Betsy Bula, all-remote evangelist at GitLab, advises employers struggling to transition to remote to create a remote lead position, designed for someone with “deep experience working in remote settings and leading globally distributed teams.” The role can be “dedicated to stewarding this change and examining things that impact the employee experience,” including tech tools, benefits, home office equipment, onboarding, L&D and more.

Annie Dean, director of remote at Facebook

Among the tasks that Dean focused on upon her hire were developing the foundational principles of how the company views remote work—and embedding them into its strategy. First, it would be a “community-first” approach. The future of work, she says, is not about “unconstrained choice,” as critics of remote work may contend; rather, the events of the past year have “opened up new ways of working that support people, teams and organizations.” By focusing on what’s best for the entire Facebook community, she says, the organization’s remote strategy can empower all three entities.

As a company that is “social by design,” Facebook needed to navigate how to build relationships in a new, virtual environment. Much of Dean’s work has centered on how to calibrate all aspects of the employee journey, starting with day one of onboarding, toward the development of new relationships. And, significant attention has been devoted to ensuring equity. “We’re looking to a future with people in the office, people remote and teams distributed at any given moment,” she says. “We need to make sure the playing field stays level and that every person can meaningfully participate.”
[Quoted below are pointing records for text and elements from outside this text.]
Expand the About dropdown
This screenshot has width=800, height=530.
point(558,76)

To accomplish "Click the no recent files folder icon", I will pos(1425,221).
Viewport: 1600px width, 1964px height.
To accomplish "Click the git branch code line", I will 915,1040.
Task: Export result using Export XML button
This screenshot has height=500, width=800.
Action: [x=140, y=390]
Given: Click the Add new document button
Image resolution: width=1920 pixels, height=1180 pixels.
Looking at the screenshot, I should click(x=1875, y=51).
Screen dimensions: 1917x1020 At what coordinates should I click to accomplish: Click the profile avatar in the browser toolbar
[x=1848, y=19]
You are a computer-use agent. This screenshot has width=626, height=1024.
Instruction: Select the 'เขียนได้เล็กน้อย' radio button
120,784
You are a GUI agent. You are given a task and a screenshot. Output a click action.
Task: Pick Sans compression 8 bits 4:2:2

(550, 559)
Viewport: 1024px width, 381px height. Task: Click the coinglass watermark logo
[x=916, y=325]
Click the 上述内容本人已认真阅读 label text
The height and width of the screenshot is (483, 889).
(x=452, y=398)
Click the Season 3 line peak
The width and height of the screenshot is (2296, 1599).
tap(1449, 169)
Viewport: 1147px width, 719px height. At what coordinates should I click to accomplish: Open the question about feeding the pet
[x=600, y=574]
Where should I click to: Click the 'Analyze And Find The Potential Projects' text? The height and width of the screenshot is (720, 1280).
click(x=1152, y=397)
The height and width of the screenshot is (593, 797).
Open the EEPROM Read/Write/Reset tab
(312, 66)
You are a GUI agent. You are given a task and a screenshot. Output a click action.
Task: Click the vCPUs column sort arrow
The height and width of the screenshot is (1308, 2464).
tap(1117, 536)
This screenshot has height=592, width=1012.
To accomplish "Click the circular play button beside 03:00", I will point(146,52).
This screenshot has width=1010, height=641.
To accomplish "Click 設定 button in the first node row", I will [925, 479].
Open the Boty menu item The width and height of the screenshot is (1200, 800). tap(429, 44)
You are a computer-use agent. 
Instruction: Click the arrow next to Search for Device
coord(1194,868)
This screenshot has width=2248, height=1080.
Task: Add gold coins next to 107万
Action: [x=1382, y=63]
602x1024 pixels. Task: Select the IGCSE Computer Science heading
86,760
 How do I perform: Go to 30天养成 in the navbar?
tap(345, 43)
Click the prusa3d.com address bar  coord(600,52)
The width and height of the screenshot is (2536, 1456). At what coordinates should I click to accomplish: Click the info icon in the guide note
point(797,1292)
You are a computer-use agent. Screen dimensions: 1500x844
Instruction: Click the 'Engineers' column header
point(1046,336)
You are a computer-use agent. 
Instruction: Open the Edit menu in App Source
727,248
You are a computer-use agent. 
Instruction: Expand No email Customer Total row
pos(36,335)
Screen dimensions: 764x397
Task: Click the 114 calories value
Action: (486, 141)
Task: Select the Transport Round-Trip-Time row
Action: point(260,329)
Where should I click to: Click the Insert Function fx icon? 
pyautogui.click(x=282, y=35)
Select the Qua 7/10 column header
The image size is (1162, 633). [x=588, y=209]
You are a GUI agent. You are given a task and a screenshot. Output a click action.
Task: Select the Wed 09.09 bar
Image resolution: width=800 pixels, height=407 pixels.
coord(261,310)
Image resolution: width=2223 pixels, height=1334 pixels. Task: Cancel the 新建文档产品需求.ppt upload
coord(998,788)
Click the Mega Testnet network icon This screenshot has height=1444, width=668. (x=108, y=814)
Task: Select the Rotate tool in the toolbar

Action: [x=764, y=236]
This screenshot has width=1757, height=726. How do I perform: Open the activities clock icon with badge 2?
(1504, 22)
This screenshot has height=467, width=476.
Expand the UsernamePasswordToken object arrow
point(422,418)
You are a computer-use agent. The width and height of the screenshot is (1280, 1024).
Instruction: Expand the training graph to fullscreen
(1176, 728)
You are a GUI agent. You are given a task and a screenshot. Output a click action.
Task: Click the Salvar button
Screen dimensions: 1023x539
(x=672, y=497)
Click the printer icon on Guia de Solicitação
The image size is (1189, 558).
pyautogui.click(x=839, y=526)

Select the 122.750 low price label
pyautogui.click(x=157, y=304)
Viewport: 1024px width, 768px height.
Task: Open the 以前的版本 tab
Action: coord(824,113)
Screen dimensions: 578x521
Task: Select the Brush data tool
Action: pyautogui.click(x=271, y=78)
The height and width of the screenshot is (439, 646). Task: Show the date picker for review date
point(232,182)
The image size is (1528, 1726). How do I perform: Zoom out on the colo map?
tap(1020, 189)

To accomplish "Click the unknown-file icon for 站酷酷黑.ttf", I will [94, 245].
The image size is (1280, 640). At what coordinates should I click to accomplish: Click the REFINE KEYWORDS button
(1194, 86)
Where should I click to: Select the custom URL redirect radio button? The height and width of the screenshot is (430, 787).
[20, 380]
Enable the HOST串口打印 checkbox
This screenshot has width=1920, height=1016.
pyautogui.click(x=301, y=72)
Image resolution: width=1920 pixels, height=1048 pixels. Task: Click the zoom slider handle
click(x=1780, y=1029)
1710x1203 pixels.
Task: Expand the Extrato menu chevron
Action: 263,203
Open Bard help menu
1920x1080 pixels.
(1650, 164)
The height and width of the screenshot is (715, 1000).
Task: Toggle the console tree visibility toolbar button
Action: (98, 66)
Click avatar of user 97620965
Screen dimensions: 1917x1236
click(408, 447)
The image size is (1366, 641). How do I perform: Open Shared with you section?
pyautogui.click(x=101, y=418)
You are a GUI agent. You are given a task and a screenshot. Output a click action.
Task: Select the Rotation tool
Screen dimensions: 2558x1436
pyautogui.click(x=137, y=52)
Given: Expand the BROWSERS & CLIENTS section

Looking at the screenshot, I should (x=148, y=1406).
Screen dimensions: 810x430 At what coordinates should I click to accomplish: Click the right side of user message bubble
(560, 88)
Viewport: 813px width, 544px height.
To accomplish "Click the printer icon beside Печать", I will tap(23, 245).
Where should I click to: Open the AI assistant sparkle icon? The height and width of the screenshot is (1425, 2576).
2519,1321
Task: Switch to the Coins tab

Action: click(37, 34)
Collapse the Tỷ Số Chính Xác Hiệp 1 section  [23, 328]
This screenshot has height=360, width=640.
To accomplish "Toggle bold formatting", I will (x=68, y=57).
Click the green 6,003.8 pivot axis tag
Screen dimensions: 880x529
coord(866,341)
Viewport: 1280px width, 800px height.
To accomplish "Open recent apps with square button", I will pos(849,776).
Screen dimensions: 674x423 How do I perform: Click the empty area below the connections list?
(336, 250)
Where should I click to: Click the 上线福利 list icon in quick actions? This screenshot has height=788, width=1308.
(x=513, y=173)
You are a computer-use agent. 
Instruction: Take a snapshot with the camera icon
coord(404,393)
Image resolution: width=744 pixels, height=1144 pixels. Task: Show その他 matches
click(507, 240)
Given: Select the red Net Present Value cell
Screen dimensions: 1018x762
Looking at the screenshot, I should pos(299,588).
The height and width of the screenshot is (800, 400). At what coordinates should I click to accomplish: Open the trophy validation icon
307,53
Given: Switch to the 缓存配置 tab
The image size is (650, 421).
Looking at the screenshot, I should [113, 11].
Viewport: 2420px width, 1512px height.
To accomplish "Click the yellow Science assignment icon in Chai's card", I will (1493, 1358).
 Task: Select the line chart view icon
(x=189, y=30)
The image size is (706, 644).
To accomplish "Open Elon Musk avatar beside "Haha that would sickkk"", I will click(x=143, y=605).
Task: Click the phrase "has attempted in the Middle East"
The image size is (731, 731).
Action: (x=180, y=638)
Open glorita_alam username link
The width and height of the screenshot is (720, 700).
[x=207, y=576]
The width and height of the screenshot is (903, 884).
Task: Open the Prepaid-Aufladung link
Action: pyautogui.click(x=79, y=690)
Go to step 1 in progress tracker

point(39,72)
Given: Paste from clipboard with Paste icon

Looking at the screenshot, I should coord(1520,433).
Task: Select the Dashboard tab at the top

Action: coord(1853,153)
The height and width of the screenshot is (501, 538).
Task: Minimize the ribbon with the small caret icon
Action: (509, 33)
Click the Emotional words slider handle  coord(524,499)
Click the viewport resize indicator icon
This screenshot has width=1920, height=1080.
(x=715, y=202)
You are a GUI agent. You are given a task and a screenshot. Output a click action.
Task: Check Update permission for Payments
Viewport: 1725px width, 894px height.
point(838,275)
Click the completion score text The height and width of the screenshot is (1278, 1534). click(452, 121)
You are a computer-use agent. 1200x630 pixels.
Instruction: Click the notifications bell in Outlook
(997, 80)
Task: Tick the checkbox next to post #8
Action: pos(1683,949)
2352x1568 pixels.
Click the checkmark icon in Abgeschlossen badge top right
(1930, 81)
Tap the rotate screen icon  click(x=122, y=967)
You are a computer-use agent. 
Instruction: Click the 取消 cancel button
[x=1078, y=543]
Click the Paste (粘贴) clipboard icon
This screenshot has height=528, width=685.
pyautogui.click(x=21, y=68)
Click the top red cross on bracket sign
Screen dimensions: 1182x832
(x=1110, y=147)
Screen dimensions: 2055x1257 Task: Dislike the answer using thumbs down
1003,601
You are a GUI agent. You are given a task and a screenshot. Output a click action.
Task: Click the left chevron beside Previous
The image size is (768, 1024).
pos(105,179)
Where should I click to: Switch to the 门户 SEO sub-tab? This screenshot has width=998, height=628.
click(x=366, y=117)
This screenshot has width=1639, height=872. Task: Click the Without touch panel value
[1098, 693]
See also: A $30K raise or remote work forever? Employees want remote

Dean went on to spearhead a four-pronged strategy to support the rollout of long-term remote work:

  1. Establish common language: Dean noticed that, throughout the company—and in the wider public—people were using “remote” to mean different things. So, she developed a glossary of 20 terms related to remote work to both advance conversations and ensure the company’s systems of record were in sync. “We had to be sure our data architecture and research aligned to the strategic understanding of these definitions,” she says. One important term—cross-border remote, denoting positions that can be held by people who move across international borders—has been a particularly thorny issue, given emerging regulatory and compliance issues on this topic, she notes.
  2. Identify the partner teams: Dean works with at least 20 different teams—and that number is growing, she says. From folks in DEI to learning to individual managers, she’s had to understand all of the stakeholders involved in the remote strategy and develop relationships with each.
  3. Design the work: There are a number of “pillars” that serve as the foundation of Facebook’s remote strategy—and, Dean notes, what they look like today very well may not be what they look like in a few months. For now, one cornerstone is the operational side of things—the policies and processes that enable remote-curious employees to transition to remote-permanent. The company launched a remote request tool, built internally, that allows employees to access information—including about benefits, how their work setup will change and more—and automates request approvals. Enabling remote work across global locations is another area of focus, as are the remote employee experience and research, particularly around maximizing the value of remote meetings.
  4. Communication and learning: Dean says Facebook has a mantra that “everything is 1% finished.” “One of our most important messages to our people is that we don’t have all the answers,” she says, and that extends to the developing remote strategy. The company is prioritizing experimentation, iteration and learning—for all employees. “No one has a crystal ball [about how hybrid and remote work will develop in the future], but the more we lean into learning, the faster we can get to a future we can all be a part of.”

While every organization’s pivot to hybrid and remote will look different, Bula notes, managing the shift comes down to “trust, communication and company-wide support of shared goals.”

“Remote forces you to do the things you should be doing earlier and better,” she says, “and creates discipline that will sustain your culture as you scale.”